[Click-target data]
-----

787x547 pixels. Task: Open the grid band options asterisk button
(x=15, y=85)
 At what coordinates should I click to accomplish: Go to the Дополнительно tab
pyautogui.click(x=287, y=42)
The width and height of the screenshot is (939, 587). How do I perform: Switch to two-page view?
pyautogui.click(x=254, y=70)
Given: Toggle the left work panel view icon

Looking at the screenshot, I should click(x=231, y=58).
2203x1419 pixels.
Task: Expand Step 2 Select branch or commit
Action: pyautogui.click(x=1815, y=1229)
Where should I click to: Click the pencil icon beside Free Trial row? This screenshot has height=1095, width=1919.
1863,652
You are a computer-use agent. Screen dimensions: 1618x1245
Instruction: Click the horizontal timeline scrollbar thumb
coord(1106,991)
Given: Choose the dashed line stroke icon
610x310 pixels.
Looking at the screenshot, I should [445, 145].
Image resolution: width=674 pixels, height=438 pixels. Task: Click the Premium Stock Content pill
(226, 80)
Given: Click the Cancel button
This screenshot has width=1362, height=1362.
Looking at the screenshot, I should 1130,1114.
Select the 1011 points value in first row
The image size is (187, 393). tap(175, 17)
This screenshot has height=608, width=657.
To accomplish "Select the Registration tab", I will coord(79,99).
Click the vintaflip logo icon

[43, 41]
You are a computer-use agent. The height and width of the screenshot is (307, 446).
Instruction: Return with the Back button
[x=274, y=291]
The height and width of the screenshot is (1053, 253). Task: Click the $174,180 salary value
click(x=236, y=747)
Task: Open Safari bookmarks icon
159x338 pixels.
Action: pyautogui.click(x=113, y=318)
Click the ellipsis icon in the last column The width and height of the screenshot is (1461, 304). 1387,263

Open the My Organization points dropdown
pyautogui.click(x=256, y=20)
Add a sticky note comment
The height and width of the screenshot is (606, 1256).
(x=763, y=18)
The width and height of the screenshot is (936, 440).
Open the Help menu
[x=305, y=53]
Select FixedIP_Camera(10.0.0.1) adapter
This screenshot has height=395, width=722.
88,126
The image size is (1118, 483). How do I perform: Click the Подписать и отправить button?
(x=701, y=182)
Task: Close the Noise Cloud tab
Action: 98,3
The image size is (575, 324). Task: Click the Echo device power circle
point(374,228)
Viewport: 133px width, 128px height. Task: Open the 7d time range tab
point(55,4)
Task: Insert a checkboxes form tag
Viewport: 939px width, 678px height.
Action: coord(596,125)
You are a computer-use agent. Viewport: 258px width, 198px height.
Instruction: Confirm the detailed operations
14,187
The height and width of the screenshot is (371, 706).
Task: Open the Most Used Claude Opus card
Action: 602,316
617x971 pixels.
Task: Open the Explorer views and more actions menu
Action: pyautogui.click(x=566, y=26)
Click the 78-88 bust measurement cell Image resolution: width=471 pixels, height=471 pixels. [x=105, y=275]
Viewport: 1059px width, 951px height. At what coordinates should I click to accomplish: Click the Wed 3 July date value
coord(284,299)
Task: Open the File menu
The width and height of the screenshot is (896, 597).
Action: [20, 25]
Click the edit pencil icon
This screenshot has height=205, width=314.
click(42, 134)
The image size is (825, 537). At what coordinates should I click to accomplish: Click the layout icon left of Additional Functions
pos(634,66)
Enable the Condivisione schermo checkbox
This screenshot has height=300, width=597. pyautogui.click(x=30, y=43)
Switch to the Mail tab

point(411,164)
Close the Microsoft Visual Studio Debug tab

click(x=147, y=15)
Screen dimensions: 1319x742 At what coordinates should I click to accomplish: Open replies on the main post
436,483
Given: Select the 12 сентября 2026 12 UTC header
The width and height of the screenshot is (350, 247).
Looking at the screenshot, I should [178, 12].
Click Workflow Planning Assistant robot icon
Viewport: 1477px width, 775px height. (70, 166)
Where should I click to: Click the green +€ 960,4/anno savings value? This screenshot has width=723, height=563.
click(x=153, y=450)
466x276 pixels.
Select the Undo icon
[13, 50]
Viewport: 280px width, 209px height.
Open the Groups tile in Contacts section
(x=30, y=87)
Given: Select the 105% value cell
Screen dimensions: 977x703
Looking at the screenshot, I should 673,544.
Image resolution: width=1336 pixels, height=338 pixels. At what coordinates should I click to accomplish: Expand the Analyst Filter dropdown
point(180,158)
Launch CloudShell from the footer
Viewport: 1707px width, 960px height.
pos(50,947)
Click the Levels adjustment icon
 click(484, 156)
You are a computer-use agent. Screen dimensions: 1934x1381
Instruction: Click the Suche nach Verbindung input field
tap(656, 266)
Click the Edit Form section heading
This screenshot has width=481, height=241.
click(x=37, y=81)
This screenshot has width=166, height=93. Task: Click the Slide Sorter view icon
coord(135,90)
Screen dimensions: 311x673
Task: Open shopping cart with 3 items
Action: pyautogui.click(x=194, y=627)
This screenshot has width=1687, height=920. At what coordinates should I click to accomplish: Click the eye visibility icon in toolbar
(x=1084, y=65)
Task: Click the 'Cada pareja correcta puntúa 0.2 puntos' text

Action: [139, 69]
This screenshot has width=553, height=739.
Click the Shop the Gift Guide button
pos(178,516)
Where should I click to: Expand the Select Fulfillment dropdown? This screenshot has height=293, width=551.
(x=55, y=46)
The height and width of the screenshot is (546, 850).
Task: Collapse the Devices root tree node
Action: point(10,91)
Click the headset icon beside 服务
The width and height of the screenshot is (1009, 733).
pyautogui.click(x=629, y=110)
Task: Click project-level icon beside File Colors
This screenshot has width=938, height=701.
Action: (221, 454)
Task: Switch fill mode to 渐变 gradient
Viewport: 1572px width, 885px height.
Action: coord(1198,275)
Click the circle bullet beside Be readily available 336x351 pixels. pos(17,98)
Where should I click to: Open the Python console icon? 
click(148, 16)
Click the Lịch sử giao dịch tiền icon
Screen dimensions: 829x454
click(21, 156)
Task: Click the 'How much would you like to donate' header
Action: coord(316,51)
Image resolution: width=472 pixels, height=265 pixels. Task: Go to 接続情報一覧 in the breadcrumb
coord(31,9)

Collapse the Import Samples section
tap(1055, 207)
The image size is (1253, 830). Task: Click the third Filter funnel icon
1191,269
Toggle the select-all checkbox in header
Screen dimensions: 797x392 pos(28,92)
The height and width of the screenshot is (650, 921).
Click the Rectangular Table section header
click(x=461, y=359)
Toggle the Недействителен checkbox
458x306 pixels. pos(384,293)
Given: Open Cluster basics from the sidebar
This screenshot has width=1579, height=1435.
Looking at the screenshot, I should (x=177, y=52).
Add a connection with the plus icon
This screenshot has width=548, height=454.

-----

- [EXERCISE DESCRIPTION] Count how many lines of the records above contain the string "Collapse", matching case exactly, and give only the number.

- [EXERCISE ANSWER] 2